Additionally, the major challenge of the Code of Chivalry involved in the poem is that of posing a true threat towards Sir Gawain’s life as he must fulfill a death sentence after observing the Green Knight’s magical ability to walk away from Camelot after being beheaded by Sir Gawain. “For that scalp and skull now swung from his fist,” (line 444). This contextual evidence of the Green Knight’s actions after being beheaded furthered his formidable façade against which Sir Gawain continued to pursue to fulfill his promise. Overall, Sir Gawain’s pursuance to challenge the Green Knight and follow through with his promise to be beheaded by the Knight gave the poem a strong focus on the morals and extent to which the Code of Chivalry was valued at the time.
On the other hand, in Doctor Faustus by Christopher Marlowe, a strong emphasis was placed on the Christian ideals of predestination and humanism that, through Dr. Faustus’ deal with Satan, was exemplified through the supernatural presence of Lucifer and Mephastophilis.
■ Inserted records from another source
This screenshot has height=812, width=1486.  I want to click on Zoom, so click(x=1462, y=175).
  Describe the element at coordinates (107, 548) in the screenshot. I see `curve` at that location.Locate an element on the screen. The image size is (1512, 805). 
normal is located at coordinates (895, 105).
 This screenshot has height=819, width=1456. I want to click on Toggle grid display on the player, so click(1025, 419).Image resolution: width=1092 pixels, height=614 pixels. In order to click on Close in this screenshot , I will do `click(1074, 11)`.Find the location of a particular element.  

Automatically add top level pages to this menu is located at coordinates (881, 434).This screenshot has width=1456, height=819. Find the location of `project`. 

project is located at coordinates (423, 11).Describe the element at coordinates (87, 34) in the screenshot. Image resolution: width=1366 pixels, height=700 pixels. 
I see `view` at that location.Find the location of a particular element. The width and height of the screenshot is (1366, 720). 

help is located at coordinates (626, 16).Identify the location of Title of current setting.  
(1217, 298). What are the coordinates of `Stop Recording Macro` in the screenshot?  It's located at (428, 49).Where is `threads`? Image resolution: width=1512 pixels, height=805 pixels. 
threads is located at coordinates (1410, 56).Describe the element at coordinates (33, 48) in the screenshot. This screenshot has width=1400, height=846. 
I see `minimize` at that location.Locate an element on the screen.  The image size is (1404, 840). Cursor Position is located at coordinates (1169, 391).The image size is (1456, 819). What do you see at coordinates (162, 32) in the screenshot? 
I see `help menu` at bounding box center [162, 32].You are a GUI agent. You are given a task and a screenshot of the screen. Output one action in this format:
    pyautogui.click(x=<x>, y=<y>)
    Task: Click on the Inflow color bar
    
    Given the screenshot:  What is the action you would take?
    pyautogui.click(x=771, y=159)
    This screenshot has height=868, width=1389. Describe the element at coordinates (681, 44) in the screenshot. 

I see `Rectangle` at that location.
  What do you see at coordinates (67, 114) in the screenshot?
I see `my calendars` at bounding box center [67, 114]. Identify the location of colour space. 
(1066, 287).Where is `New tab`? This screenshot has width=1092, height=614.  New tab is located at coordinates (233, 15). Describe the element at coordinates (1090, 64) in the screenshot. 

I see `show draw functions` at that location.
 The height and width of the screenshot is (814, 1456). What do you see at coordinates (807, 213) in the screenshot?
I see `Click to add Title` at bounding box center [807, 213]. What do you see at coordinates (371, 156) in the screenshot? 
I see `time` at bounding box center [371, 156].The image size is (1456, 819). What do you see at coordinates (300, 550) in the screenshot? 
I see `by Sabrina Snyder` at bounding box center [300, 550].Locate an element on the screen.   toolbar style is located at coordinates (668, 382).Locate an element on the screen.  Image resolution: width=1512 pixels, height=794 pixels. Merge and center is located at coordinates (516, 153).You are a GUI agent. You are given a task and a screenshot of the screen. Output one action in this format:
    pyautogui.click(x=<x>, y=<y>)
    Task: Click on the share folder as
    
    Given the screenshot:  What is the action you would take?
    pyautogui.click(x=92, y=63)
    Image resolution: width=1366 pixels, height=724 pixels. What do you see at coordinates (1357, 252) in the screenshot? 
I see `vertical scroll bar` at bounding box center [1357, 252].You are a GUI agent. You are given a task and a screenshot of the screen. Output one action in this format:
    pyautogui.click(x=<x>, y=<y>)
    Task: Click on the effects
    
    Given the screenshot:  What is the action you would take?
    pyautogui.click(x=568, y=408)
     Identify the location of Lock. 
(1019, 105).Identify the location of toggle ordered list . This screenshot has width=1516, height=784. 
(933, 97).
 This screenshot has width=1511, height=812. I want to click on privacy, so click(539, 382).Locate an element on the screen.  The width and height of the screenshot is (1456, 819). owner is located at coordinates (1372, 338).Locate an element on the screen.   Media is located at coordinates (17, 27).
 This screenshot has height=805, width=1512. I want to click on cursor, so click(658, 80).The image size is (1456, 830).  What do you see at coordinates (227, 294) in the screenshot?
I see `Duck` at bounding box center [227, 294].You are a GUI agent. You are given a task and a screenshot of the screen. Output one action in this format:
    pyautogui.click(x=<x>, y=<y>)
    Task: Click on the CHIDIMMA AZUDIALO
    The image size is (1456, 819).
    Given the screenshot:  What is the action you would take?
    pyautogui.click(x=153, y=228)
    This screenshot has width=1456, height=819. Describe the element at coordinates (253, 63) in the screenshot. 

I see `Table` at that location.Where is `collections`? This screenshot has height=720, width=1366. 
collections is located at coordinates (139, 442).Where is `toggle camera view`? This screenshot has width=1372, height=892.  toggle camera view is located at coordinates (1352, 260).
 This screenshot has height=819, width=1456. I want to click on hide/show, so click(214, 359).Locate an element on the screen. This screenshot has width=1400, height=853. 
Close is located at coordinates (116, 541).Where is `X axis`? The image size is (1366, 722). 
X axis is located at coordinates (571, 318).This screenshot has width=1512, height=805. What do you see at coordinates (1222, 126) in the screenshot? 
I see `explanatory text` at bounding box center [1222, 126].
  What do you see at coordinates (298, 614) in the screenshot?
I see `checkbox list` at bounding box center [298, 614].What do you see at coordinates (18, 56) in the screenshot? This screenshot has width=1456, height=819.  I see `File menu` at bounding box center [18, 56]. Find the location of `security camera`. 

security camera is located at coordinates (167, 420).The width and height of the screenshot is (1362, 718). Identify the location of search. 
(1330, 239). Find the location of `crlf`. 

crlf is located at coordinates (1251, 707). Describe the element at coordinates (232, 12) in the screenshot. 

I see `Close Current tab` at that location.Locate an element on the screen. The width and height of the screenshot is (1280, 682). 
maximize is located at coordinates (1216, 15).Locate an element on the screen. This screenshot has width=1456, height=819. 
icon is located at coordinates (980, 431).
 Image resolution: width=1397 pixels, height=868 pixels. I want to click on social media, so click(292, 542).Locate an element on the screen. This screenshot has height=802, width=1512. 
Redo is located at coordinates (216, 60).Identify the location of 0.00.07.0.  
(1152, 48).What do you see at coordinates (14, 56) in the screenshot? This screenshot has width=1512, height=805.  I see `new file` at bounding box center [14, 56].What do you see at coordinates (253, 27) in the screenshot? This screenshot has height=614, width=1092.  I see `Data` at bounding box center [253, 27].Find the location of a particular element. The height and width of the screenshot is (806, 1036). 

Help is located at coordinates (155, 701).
In terms of magic, the poem’s basis for the overreaching character of Dr. Faustus involved Dr. Faustus’ lust to perform dark magic and learn more about the world. Dr. Faustus’deal, one carried out with Lucifer and facilitated through the demon Mephastophilis in which “Faustus hath bequeathed his soul to Lucifer,”(lines 74- 75), and insistence of pursuing a path of sin and no remorse posed a challenge towards Dr. Faustus’ ability to control his destiny. In terms of predestination, Dr. Faustus is identified by the audience as an overreacher who continues to place himself in darker situations and is locked into a binding deal with Lucifer.
On the other hand, humanism is employed in the work through the advice given by Mephastophilis (a demon well versed in the horrors of hell) and the Old Man. The advice to not continue through with Dr. Faustus’ deal with Lucifer and to repent and show remorse for his actions reveal an opportunity to control one’s own destiny, especially due to the fact that Dr. Faustus is told that repentance would eventually make his soul be seen as favorable to God despite his twenty four year deal with Lucifer. “Adders and Serpent, let me breath awhile! Ugly hell gape not! Come not, Lucifer! I’ll burn my books-oh, Mephastophilis!” (Scene 13 lines 111-113).
It is evident in the final lines of the poem that Marlowe eventually reveals Dr. Faustus to be remorseful in the face of death to signify that all of his bad actions and short sided mind for power eventually lead to an outcome that, even through dissuasive advice, Dr. Faustus ultimately regretted. This emphasized the morals of good and discouragement of sin to the audience.
Overall, the use of the supernatural and the magical elements of Sir Gawain and the Green Knight and Doctor Faustus emphasized and exemplified the moral principles of society at the time the works were written. In regards to Sir Gawain and the Green Knight, the Code of Chivalry was continually challenged by the disheartening image and magical actions of the Green Knight. Additionally, in Doctor Faustus, Dr. Faustus’ Christian ideals/morals are viewed as compromised and, through Dr. Faustus’ demise, portray the significance of heeding to advice and avoiding an overreaching character. All in all, the use of supernatural and magical elements in these works provided exaggerated temptations that strongly persuaded these characters to follow (or attempt to follow) a path against the universal morals of the time.